Когда после войны итальянцы встали перед дилеммой: отстроить монастырь таким, каким он был, то есть, реконструировать, либо же реставрировать развалины или же возвести над ними современное здание, решение им было принять крайне тяжело, ибо («nobles oblige») ранее они сами выбороли правило недопустимости реконструкции. Тем не менее, они нарушили его, а Бойто и Джиованнони не перевернулись в своих могилах, ведь и они должны были понимать, что военные годы на какой-то краткий период изменили законы реставрации. Тогда было признано, что в исключительных случаях допускается возможность отстроить, чтобы вернуть к жизни последнюю (перед недавним уничтожением) фазу объекта, которая еще не стерлась из памяти живущего поколения, и от которой сохранилась значительная часть субстанции памятника — в отличие от реконструкции, являющейся возведением полно размерного макета, какой-то фазы в развитии давно уже не существующего исторического объекта. Таким исключительным случаем были военные разрушения и необходимость возвести некоторые памятки из развалин, чтобы доказать: эффектом военного безумия, разожженного Гитлером, не может стать триумф варварства над многовековым культурным наследием континента.

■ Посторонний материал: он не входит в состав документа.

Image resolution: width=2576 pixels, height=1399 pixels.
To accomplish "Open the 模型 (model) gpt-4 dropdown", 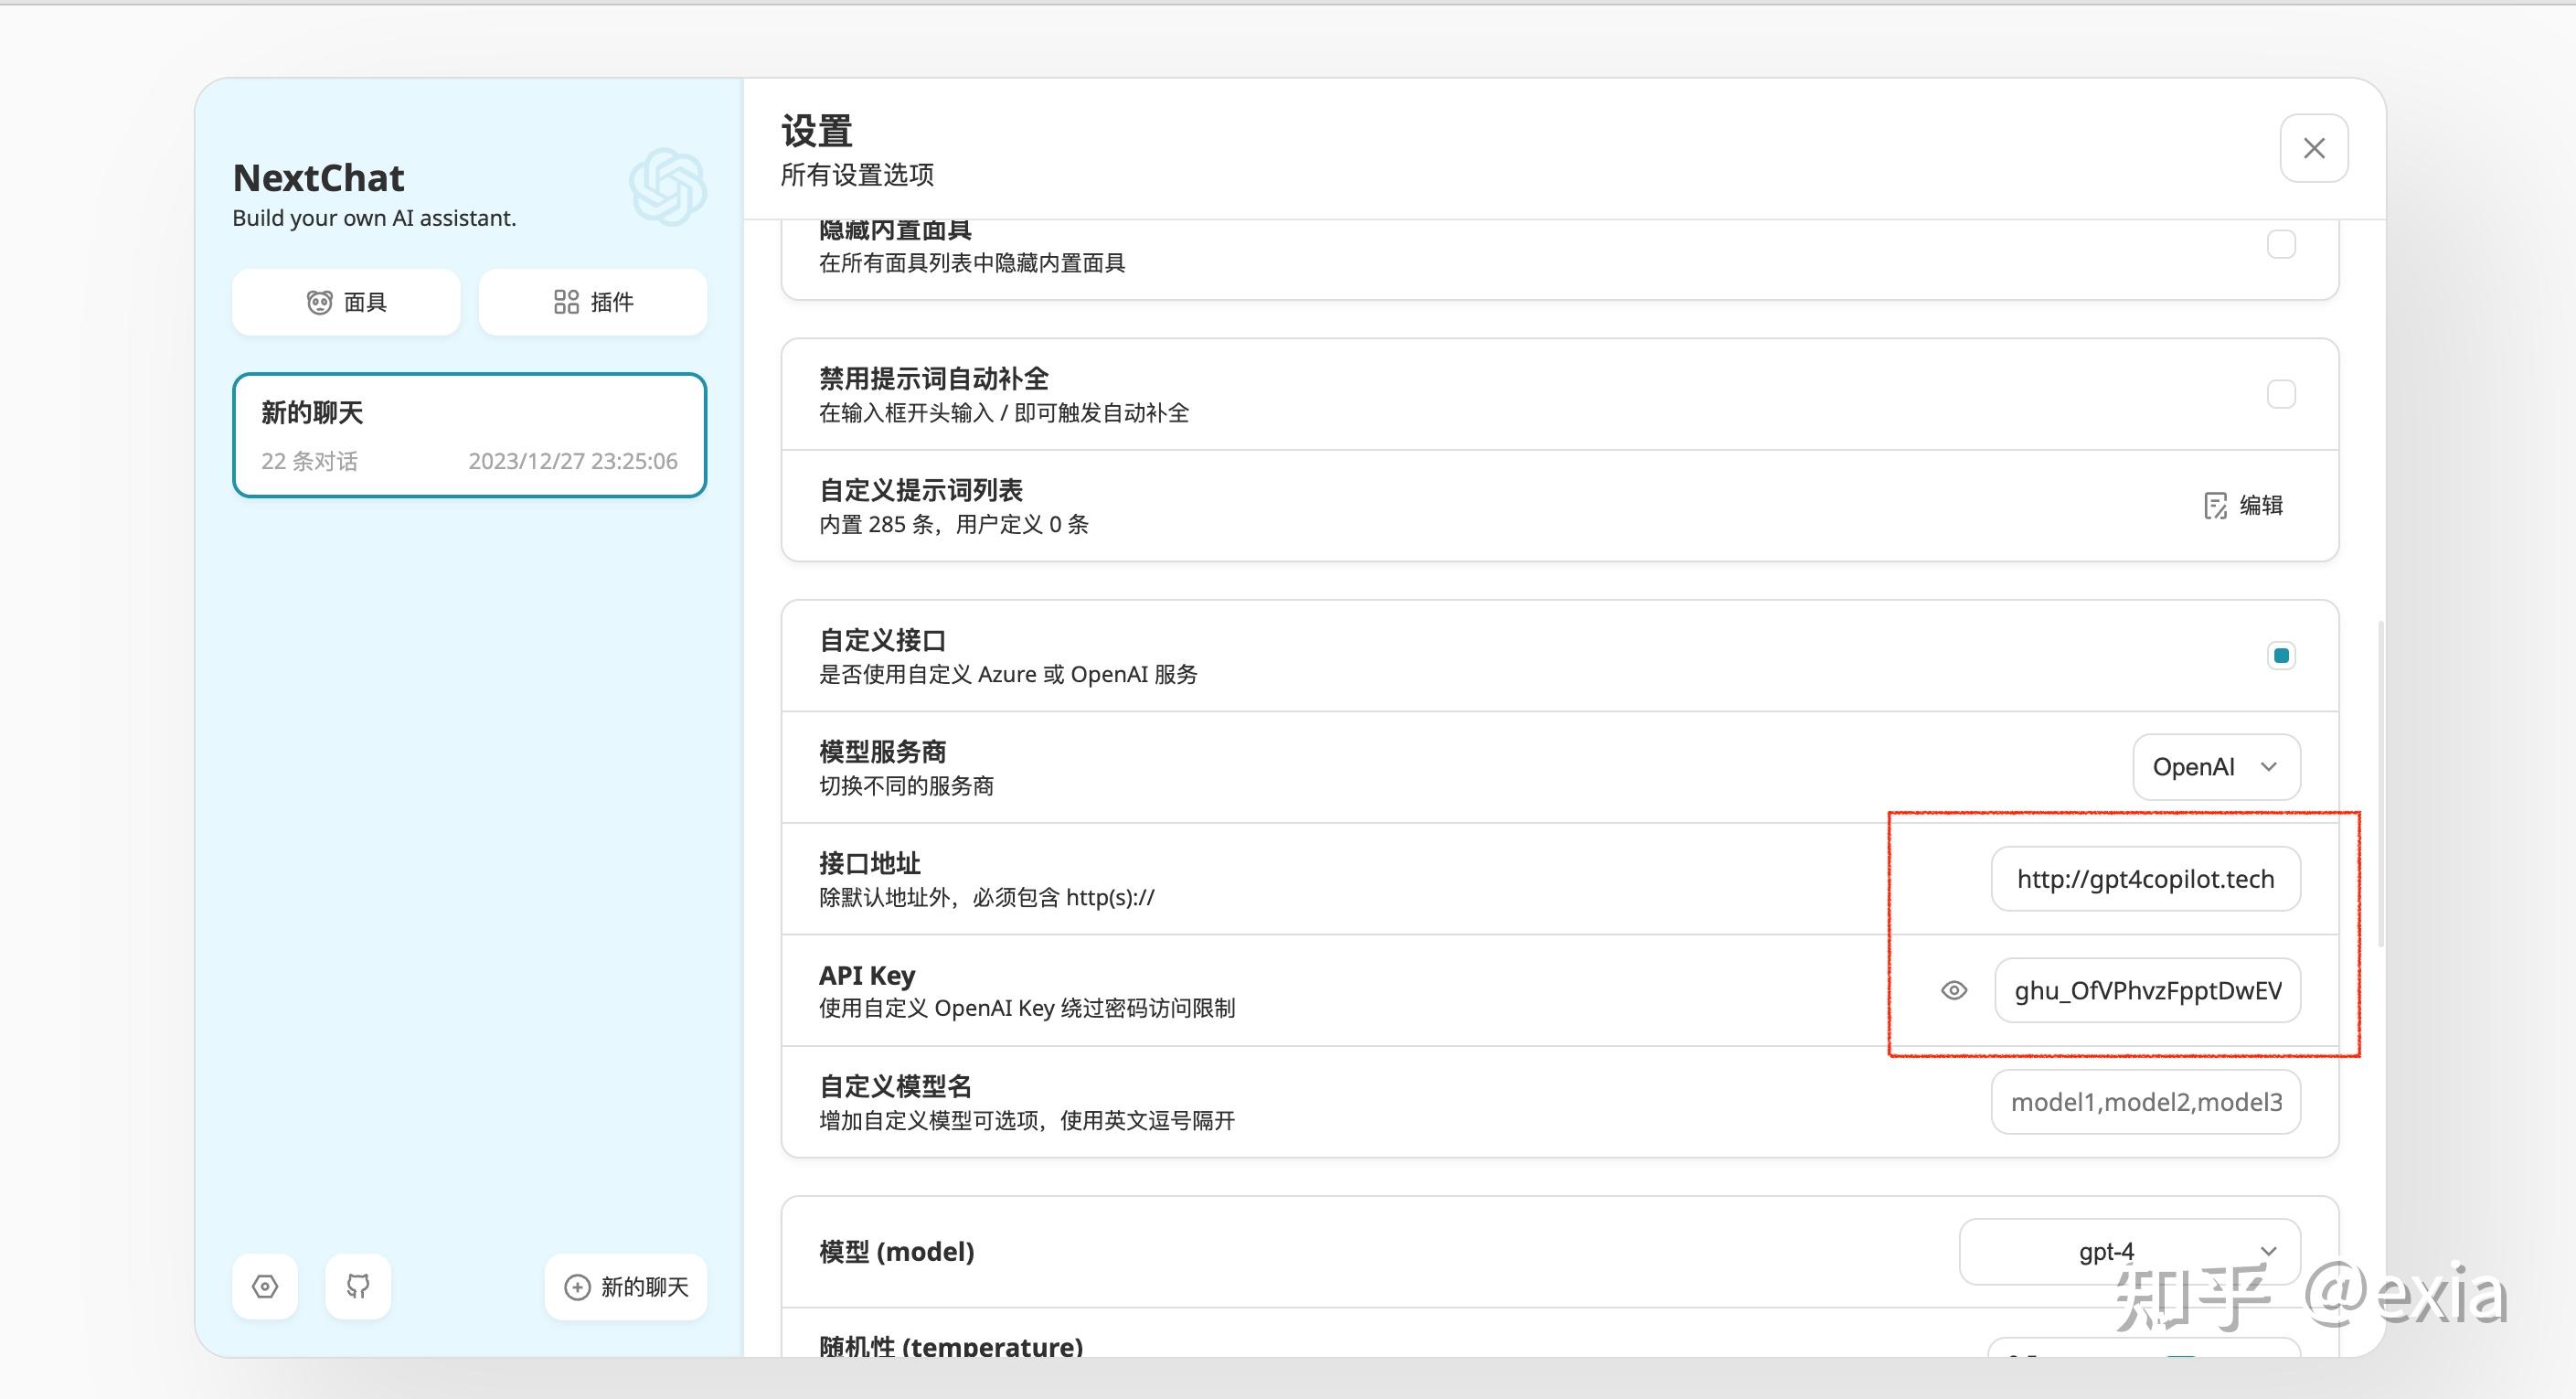I will pos(2130,1251).
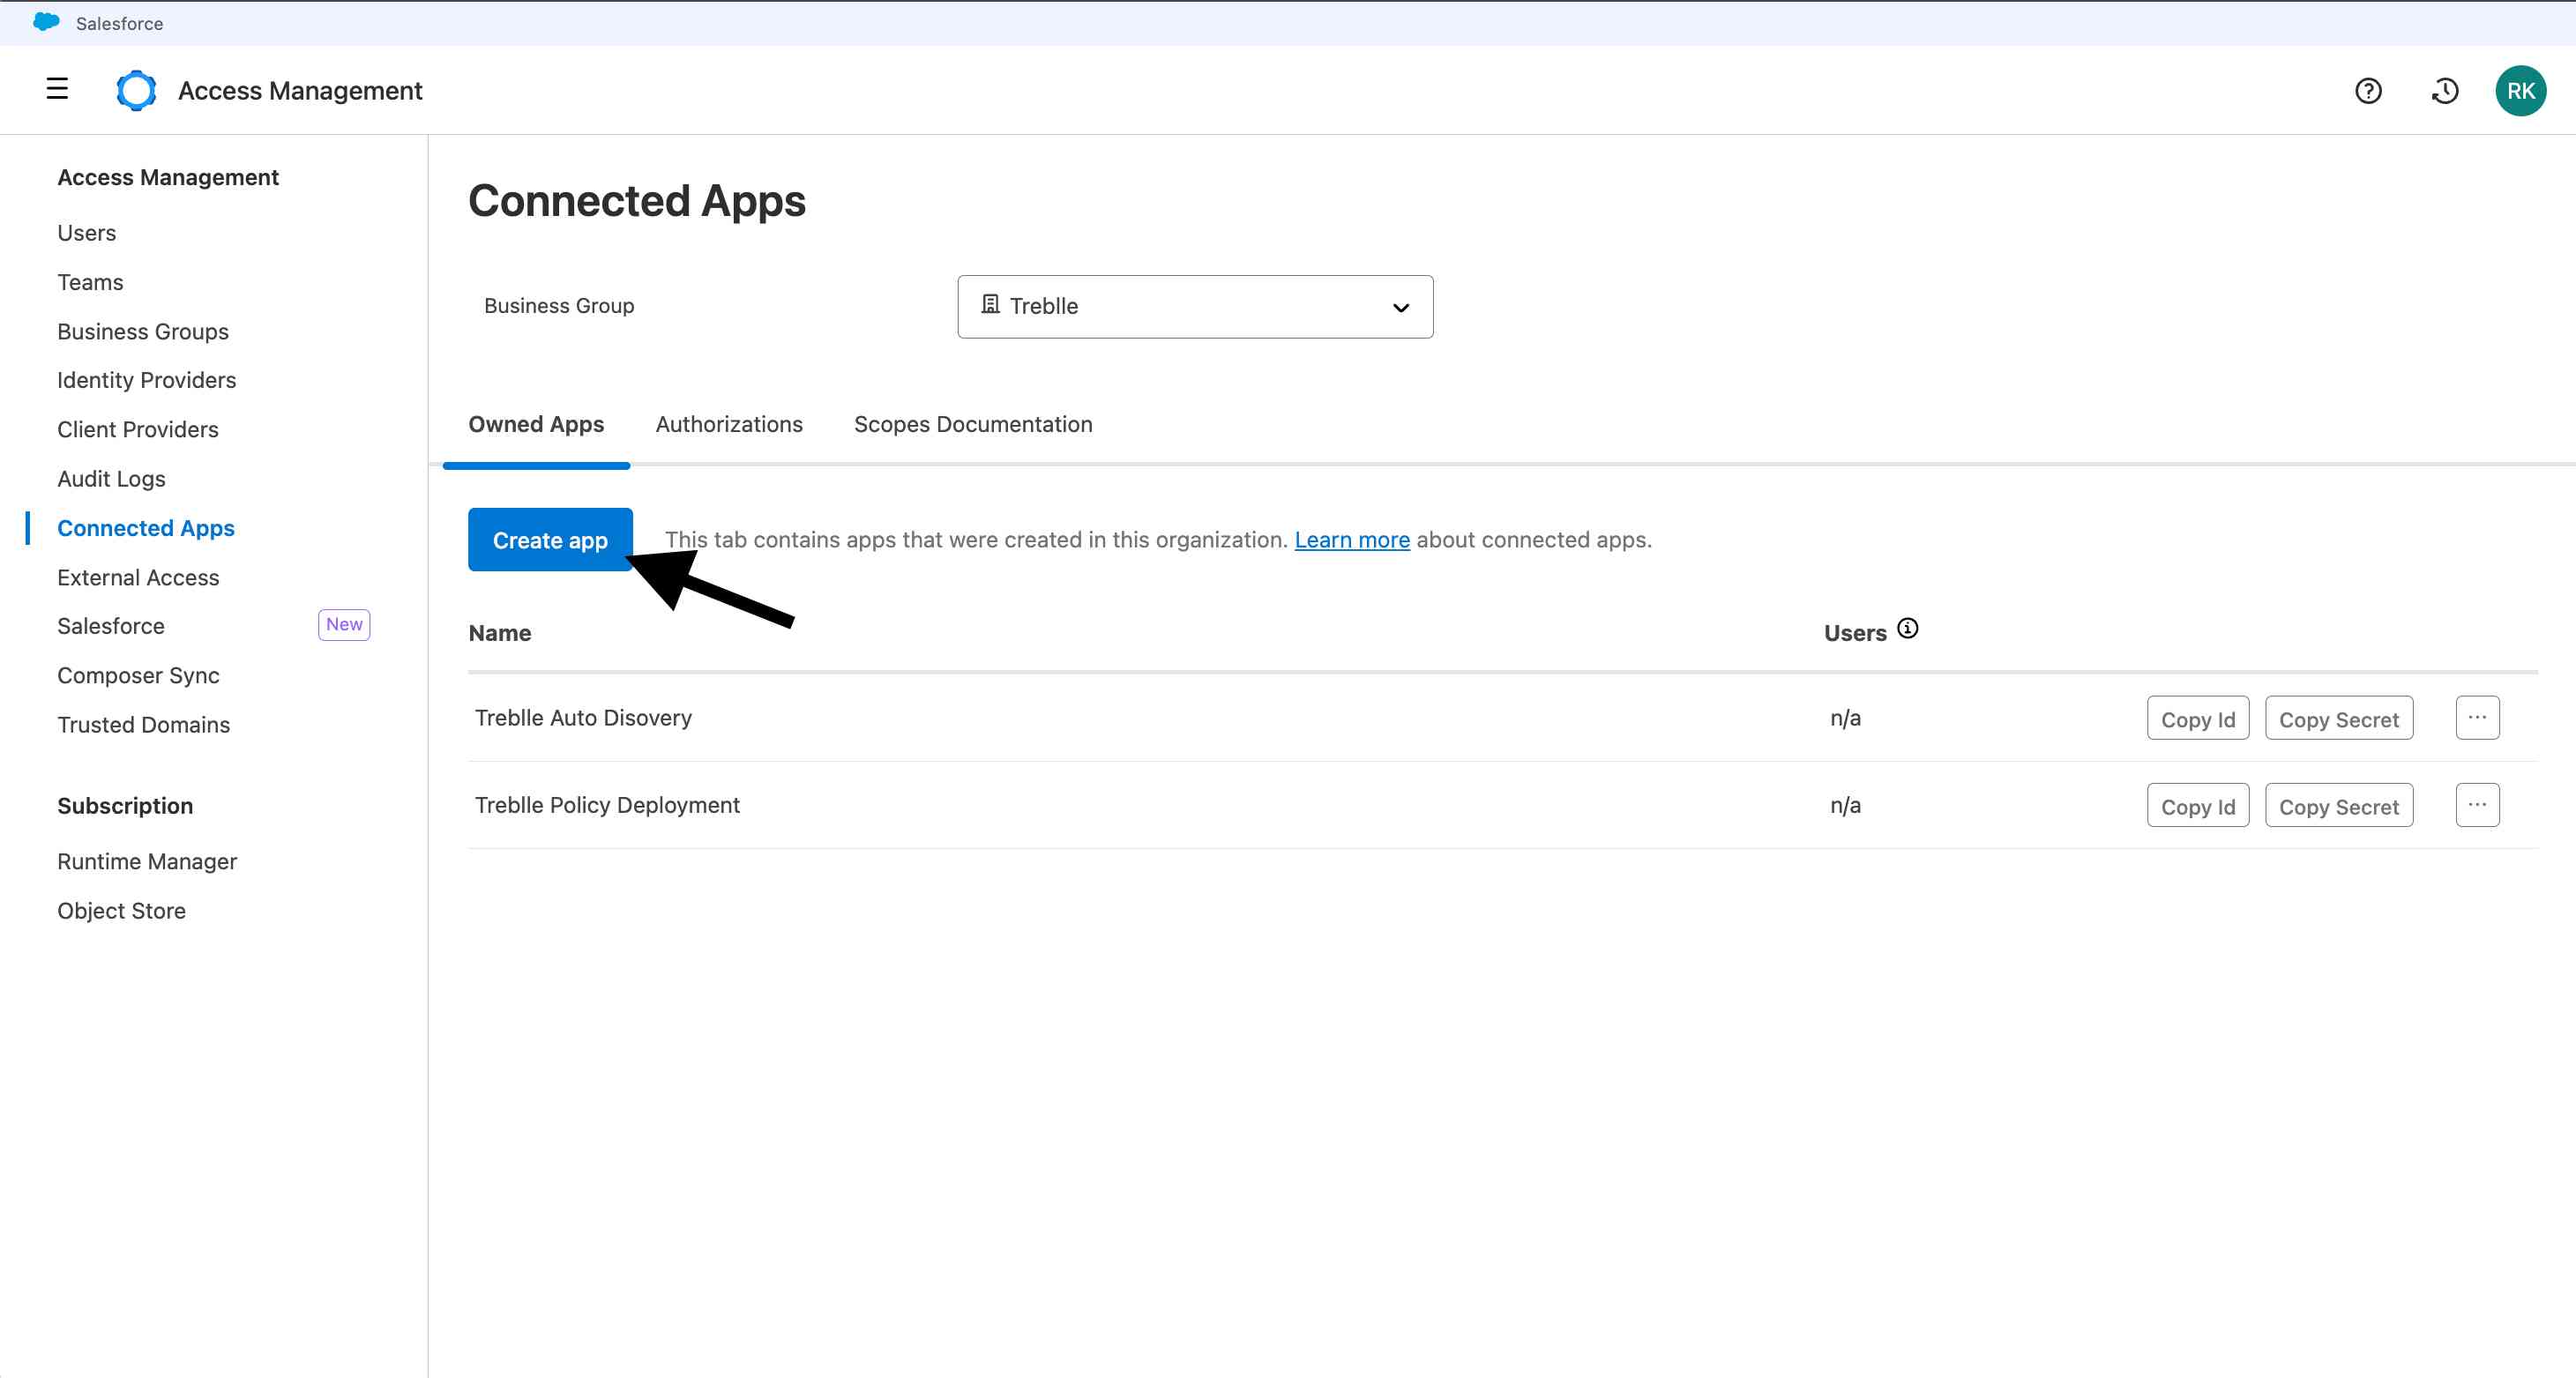Image resolution: width=2576 pixels, height=1378 pixels.
Task: Open the help question mark icon
Action: click(2367, 91)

Имеются такие объекты-символы, которым нельзя погибнуть, не только ради их исторической ценности, но и для того, чтобы не погибло человеческое достоинство; чтобы зло не набрало уверенности, будто бы оно всемогуще, и чтобы оно поняло, что бомбы проигрывают вере, и что они не гасят огней, освещающих мрак пути всего человечества. Так что, существуют такие свечи, которые никогда не должны услышать шипения догорающего огня. Итальянцы отстроили монастырь. Для Монте Кассино нет окончательной смерти, которая бы прервала ритм выживания Феникса через возрождение.

Монте Кассино сейчас (2010) — внутренний дворик (художественная фотография)

Сколько же споров возбудила эта реконструкция! Ведущий теоретик и практик реставрации Италии XX века, Альфредо Барбаччи, писал: «Когда от исторического памятника остаются только развалины, не следует искушать себя возможностью отстроить его (…) Копия исторического памятника, выполненная из совершенно нового материала, ни в коем случае не сможет удовлетворить наших эстетических и чувственных требований. Точно так же, безрезультатно мы могли бы утешать отца, оплакивающего смерть сына, предлагая ему двойника». Трудно отрицать. Нынешний монастырь — это лоснящийся белизной новых камней, отвращающий холодом и стерилизованный от всяческого характера исторической памятки макет в масштабе 1:1. Он не пробуждает тех чувств, которые дарят нам античные камни. Сегодня. Ведь это истина с двойным лицом, и это второе лицо ожидает завтрашнего дня. Ведь сколько уже раз Монте Кассино поднималось из руин. Красота здесь будет лишь вопросом легкой патины. Время — всемогущий лекарь — затрет блеск новизны, камень посереет и вытрется, и все вернется к многовековой норме. Немножко грязи, и красота святилища обретет аутентичность. Грязь, порождающая красоту — вот вам парадокс, достойный Уайльда, а породила его сама жизнь.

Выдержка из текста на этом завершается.